Goal: Find every line in the records that contains the string "oodelightoo", matching case exactly, and copy each such line in full.
· · · ·
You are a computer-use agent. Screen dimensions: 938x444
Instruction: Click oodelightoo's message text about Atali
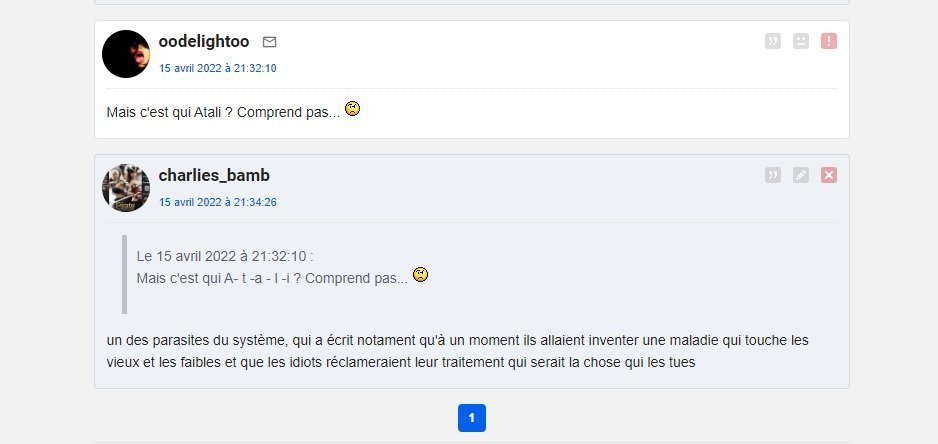click(x=222, y=111)
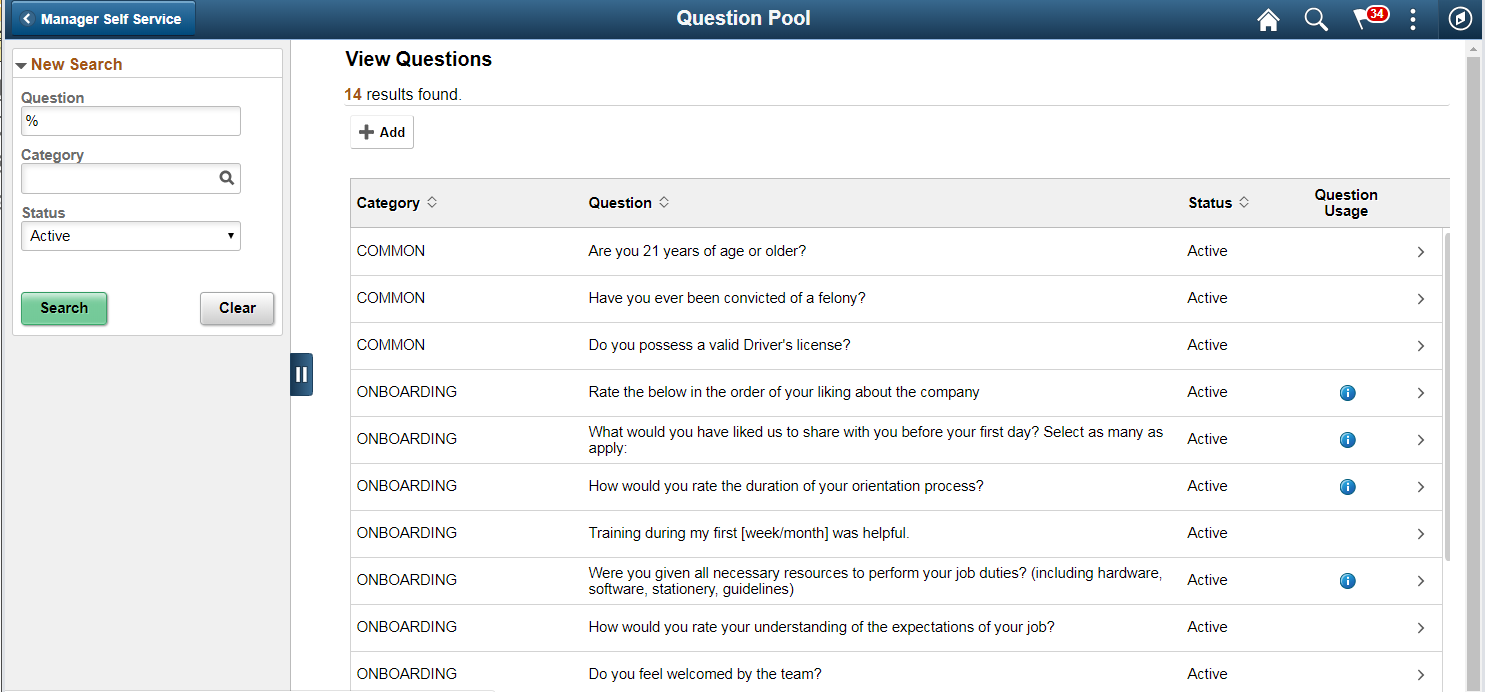Viewport: 1485px width, 692px height.
Task: Add a new question
Action: [382, 132]
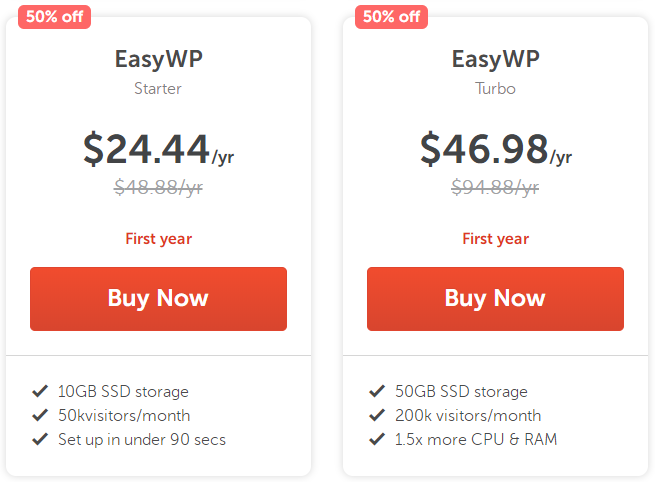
· · · ·
Expected answer:
Instruction: Click oodelightoo's message text about Atali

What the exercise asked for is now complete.